I missed the shot. I missed it again. Over and over and over again. I was there for hours. It was beginning to get dark. At this point, it wasn’t really about the lollipop anymore. It was something that I had to prove to myself. Finally, I made it. But it was late, and my neighbor was not outside anymore. I didn’t get my lollipop until the next day. I’m sure that I wouldn’t have minded if I never got it at all.
This trait never left me. Really, I consider it to be one of the reasons I fell in love with swimming. But I found that it became harder to find in myself as the sport became more and more intense.
A BALANCING ACT
Balancing school and swimming was not really a problem when I was younger. The commitment to swimming was not as high and it was just something I did because I thought it was fun. School was also not quite as demanding. As I got older, though, the intensity of the sport increased. On top of that, my school workload began to get a lot tougher.
This year, in particular, has proven to be the most demanding period of swimming I have had so far. My coaches decided that it was time for me to move up to the top group. They told me that I would want to quit. They told me I would not feel like I belonged in the group. A great athlete would rise to the occasion. They would block out the voice in their head, and not let the negative thoughts keep them from their dreams. I was not this athlete. I did have these thoughts. It was only sheer stubbornness that allowed me to keep my love for the sport, even as I began to doubt myself.

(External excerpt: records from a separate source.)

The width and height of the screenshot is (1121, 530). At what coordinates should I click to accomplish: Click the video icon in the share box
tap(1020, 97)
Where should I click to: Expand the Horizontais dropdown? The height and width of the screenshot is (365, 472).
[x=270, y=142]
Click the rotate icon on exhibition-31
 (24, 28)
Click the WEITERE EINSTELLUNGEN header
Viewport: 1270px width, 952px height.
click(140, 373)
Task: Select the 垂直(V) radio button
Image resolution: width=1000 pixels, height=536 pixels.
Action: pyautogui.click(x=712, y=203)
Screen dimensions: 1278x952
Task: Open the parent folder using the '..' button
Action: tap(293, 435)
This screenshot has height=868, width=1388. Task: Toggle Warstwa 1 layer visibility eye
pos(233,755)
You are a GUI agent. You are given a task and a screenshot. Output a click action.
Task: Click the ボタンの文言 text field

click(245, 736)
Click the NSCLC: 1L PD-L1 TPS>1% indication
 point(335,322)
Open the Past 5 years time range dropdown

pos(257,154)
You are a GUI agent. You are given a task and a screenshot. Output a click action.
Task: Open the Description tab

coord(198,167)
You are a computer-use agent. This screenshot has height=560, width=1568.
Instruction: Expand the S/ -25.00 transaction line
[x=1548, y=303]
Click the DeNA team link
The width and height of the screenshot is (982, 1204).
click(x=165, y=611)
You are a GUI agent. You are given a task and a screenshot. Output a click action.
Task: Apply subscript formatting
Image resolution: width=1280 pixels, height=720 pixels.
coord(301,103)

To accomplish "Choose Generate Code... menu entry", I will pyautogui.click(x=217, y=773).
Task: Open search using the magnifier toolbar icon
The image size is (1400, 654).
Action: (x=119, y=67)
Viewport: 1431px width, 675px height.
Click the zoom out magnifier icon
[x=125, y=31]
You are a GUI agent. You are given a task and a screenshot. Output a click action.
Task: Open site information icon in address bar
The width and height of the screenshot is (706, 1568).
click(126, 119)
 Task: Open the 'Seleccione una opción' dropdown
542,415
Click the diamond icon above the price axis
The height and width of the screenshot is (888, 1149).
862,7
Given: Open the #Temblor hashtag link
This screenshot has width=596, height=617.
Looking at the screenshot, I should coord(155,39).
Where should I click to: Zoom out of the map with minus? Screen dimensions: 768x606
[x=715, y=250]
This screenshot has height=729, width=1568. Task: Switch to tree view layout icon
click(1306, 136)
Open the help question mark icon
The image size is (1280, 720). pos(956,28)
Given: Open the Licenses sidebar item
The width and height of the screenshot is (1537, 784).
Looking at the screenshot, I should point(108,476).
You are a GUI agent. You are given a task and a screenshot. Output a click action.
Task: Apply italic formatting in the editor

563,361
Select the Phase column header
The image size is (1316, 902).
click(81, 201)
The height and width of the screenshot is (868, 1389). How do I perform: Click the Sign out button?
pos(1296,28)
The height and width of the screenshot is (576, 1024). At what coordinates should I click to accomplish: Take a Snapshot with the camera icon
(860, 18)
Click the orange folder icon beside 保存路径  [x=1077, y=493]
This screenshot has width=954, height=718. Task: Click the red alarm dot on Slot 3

Meets were the worst part. I was always so sore. My muscles did not recover as quickly as everyone else’s did. While they were constantly improving their times and getting the time standards I was working so hard for, I was stuck at times that were not even close to my personal bests. Doubt began to cloud my thoughts and my actions. My confidence was gone. I was killing myself at practice, but improvements were not happening at the rate that I hoped they would.
At the same time, school was starting to suffocate me. The combination of school and swimming was proving to be too much for me to handle. I was constantly drowning, my body weighed down by an invisible chain. I felt like Atlas, from Greek mythology, forced to hold up the heavens for eternity.
A PERIOD OF CHANGE
I vividly remember one challenging practice that began a change in me. I was missing the time cycles over and over again. It just felt impossible. My coach got me out of the water and said, “You have two choices. You can either go home, or you can finish this. I know what choice you’ll make. But it is up to you.” I chose the latter option. I finished the practice and ended up having a great weight training session afterward.
My perseverance during that practice, in my opinion, marked a period of change. No longer did I feel like I was incapable. I began to embrace my failures, and celebrate my successes, no matter how small. I felt confident and excited to grow as a swimmer and a student. Now, when I struggle with a bad day at school or a difficult set at swim practice, I feel as though I can work through it. I may still get frustrated, but I do not doubt my ability to get the job done.
That doesn’t mean that swimming is any easier now than it was before. All swimmers know that our chosen sport is relentless. Nothing has changed apart from my own outlook on life. I’m sure that my younger self would be proud to learn that I have developed a deeper form of stubbornness.
I can now say that I accept that all of the difficulties I encounter are a part of my journey as a swimmer, and will get me where I want to go.
About Megan Groseclose
Megan Groseclose is a swimmer who currently lives in Cincinnati, Ohio. She started swimming competitively when she was eight years old and has been with the sport ever since. She doesn’t really have free time (thanks to the intensity of her sport), but she enjoys writing whenever she can.